# Your instructions:
From the line that contains "You are a GUI" down to the final line below, please repeat each line exactly and nothing more, with no pictures.

(Stored data entries)
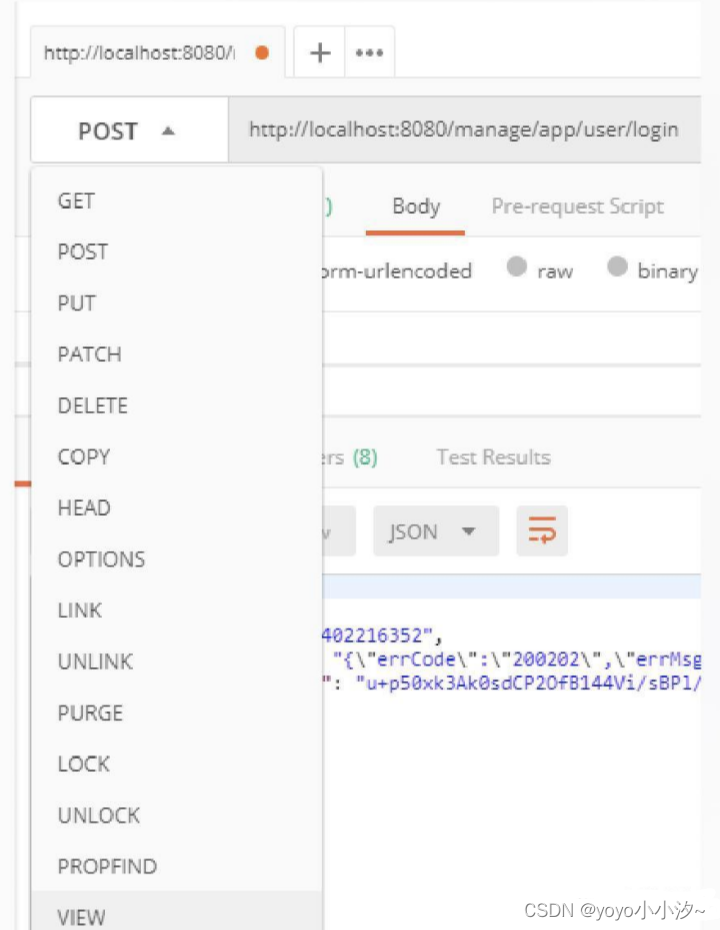Click the ellipsis icon for more tab options
Screen dimensions: 720x930
click(369, 52)
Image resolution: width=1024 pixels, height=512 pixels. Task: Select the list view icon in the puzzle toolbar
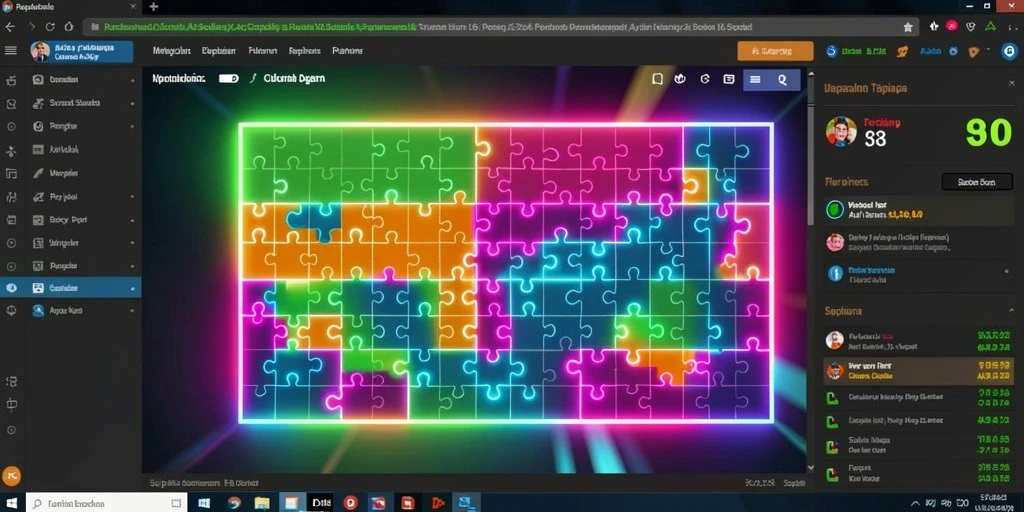[755, 79]
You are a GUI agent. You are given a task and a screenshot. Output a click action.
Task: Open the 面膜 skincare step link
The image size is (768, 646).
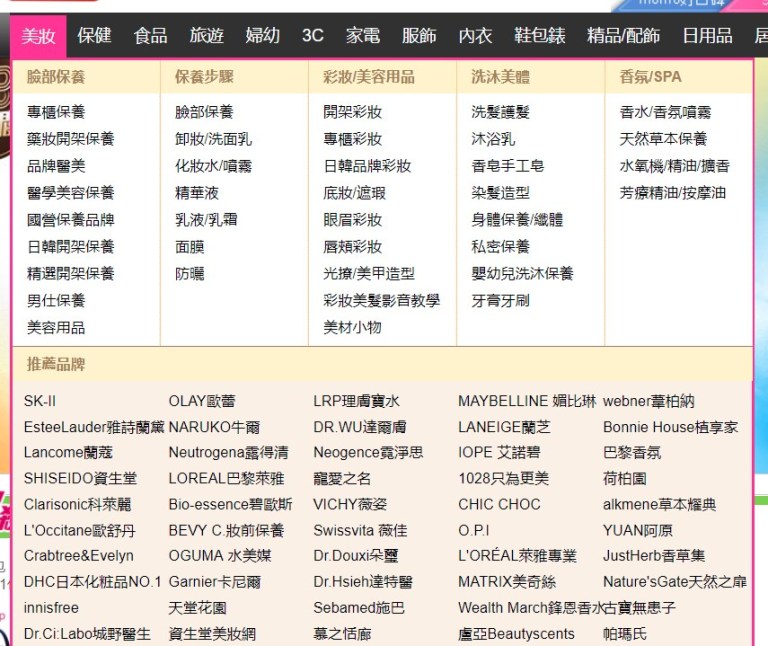[190, 247]
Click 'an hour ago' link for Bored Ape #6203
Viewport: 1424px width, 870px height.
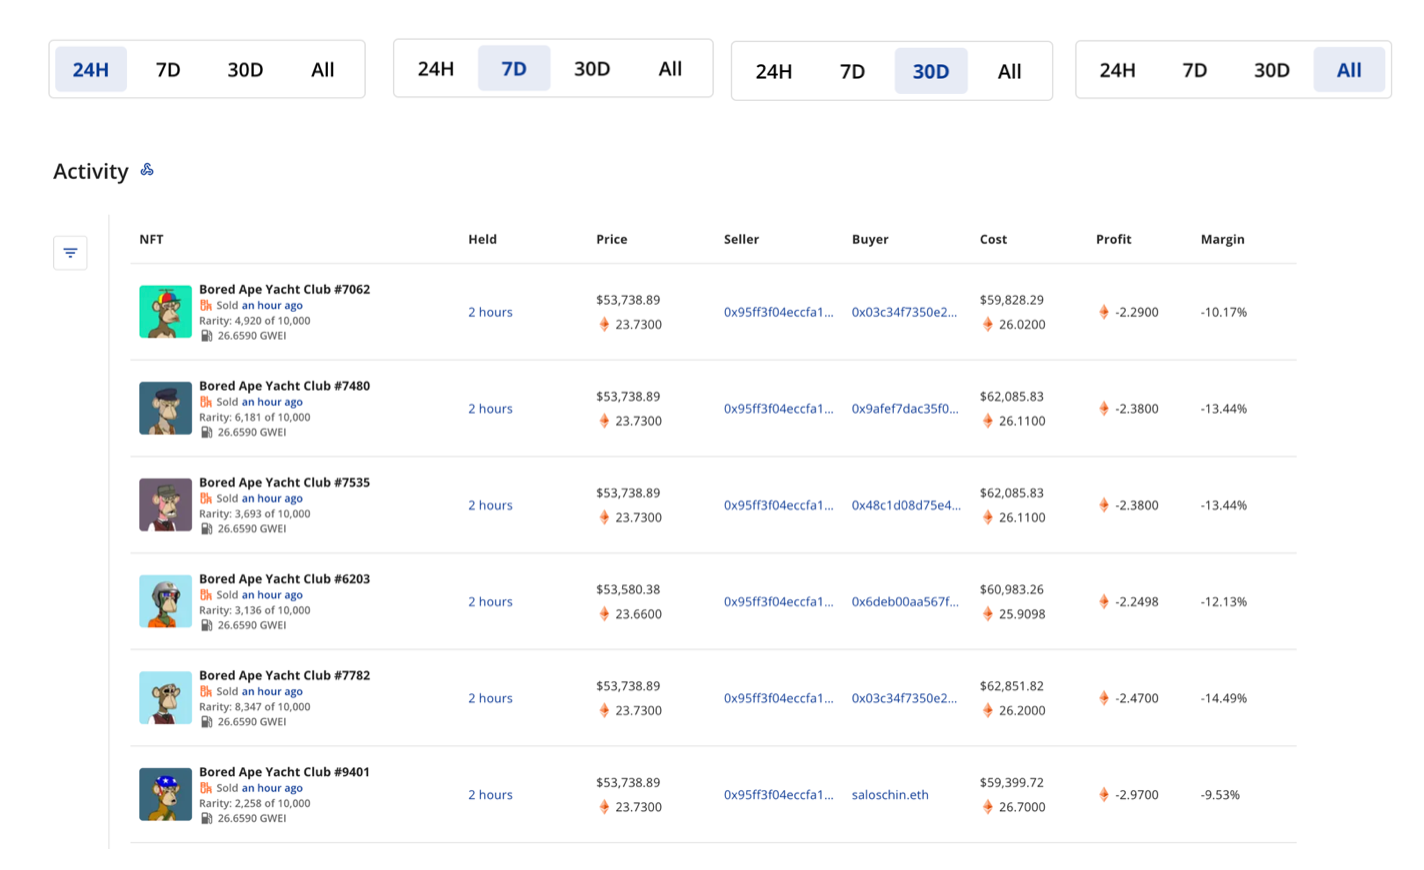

# Solved exercise:
You are a GUI agent. You are given a task and a screenshot. Output a click action.
Task: Open the 面膜 skincare step link
The image size is (768, 646).
[190, 247]
Click 'an hour ago' link for Bored Ape #6203
Viewport: 1424px width, 870px height.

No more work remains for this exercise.